From the literature review, it has been observed that most of the existing approaches use wavelet and its variations for feature extraction. For classification, both supervised and unsupervised schemes have been extensively utilized. However, most of the schemes have higher computational complexity and not suitable for real-time applications. Further, the reduced feature sets still are of higher dimension and have a scope to reduce it further. Even though the accuracies obtained are promising, they have used a smaller dataset and need to be exposed to a larger dataset.

Keeping this in mind, the prime motivation of this work is to develop an automated CAD system for brain MR image classification with less computational overhead and high classification accuracy in order to work efficiently with larger brain MR datasets.

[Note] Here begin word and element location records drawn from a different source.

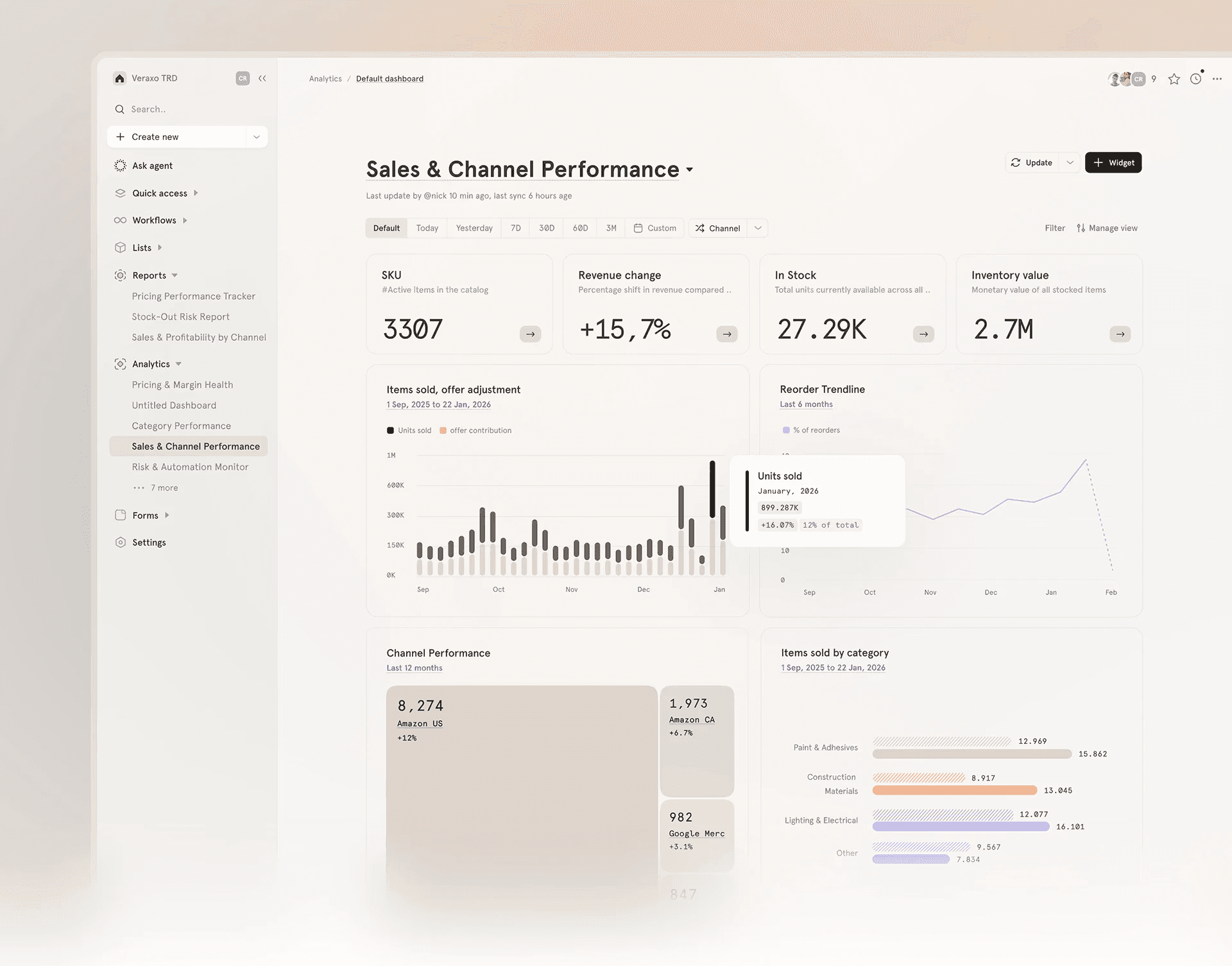Select the 30D time range tab
The image size is (1232, 966).
(x=546, y=228)
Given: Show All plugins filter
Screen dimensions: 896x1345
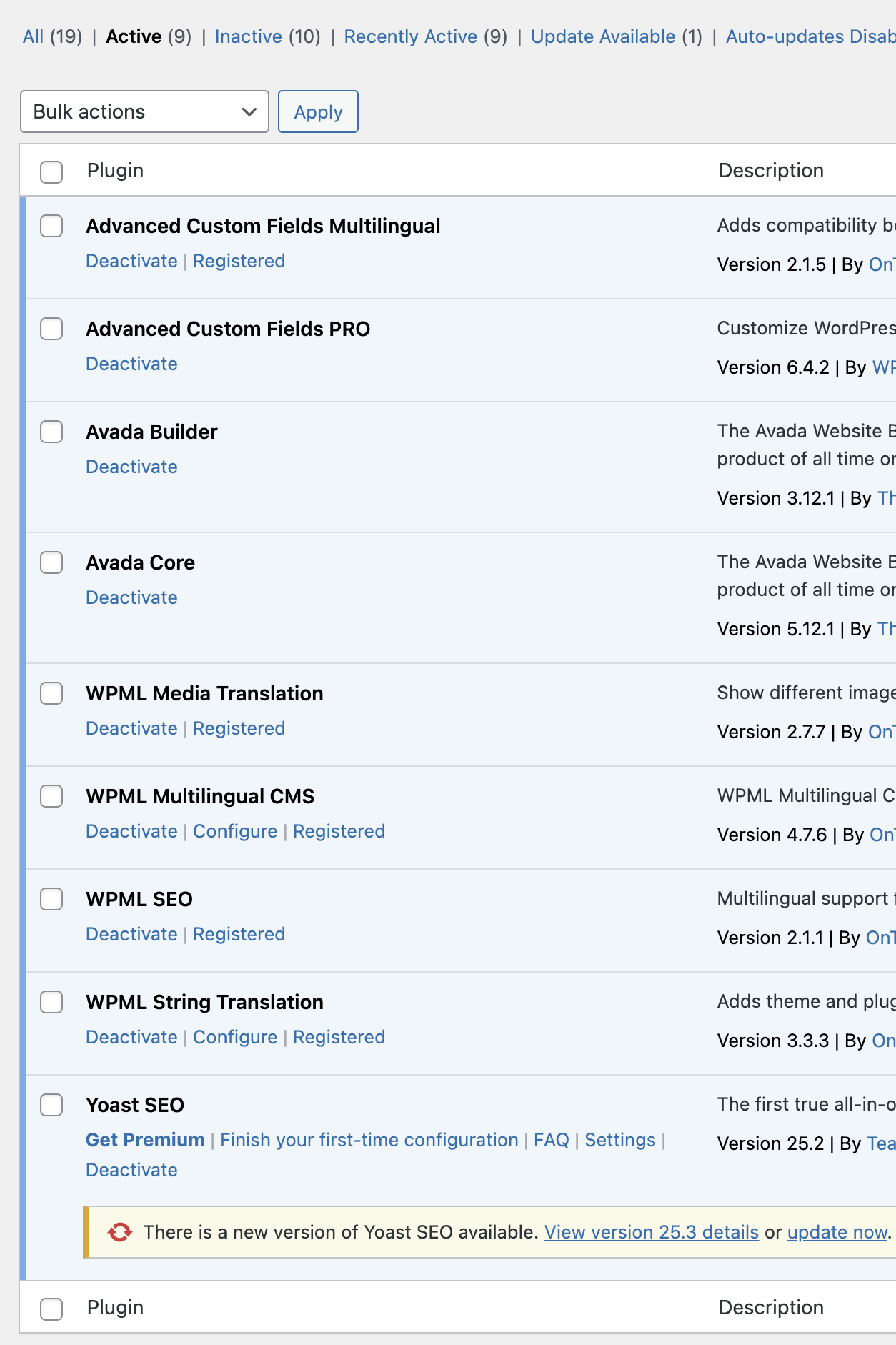Looking at the screenshot, I should pyautogui.click(x=33, y=36).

The scheme employs 2D DWT for feature extraction, probabilistic PCA (PPCA) for feature reduction, and AdaBoost with random forests (ADBRF) for classification of MR images into normal and abnormal. Extensive simulations on different datasets indicate that the proposed scheme earns better classification accuracies in comparison to other existing schemes. The generalization capability, computational efficiency, and high classification accuracy with only 13 discriminant features are the key advantages of the proposed scheme.

The remainder of this paper is organized as follows. Section 2 discusses the methodology of the proposed system. The experimental results and comparisons are presented in Section 3. Finally, Section 4 concludes the paper.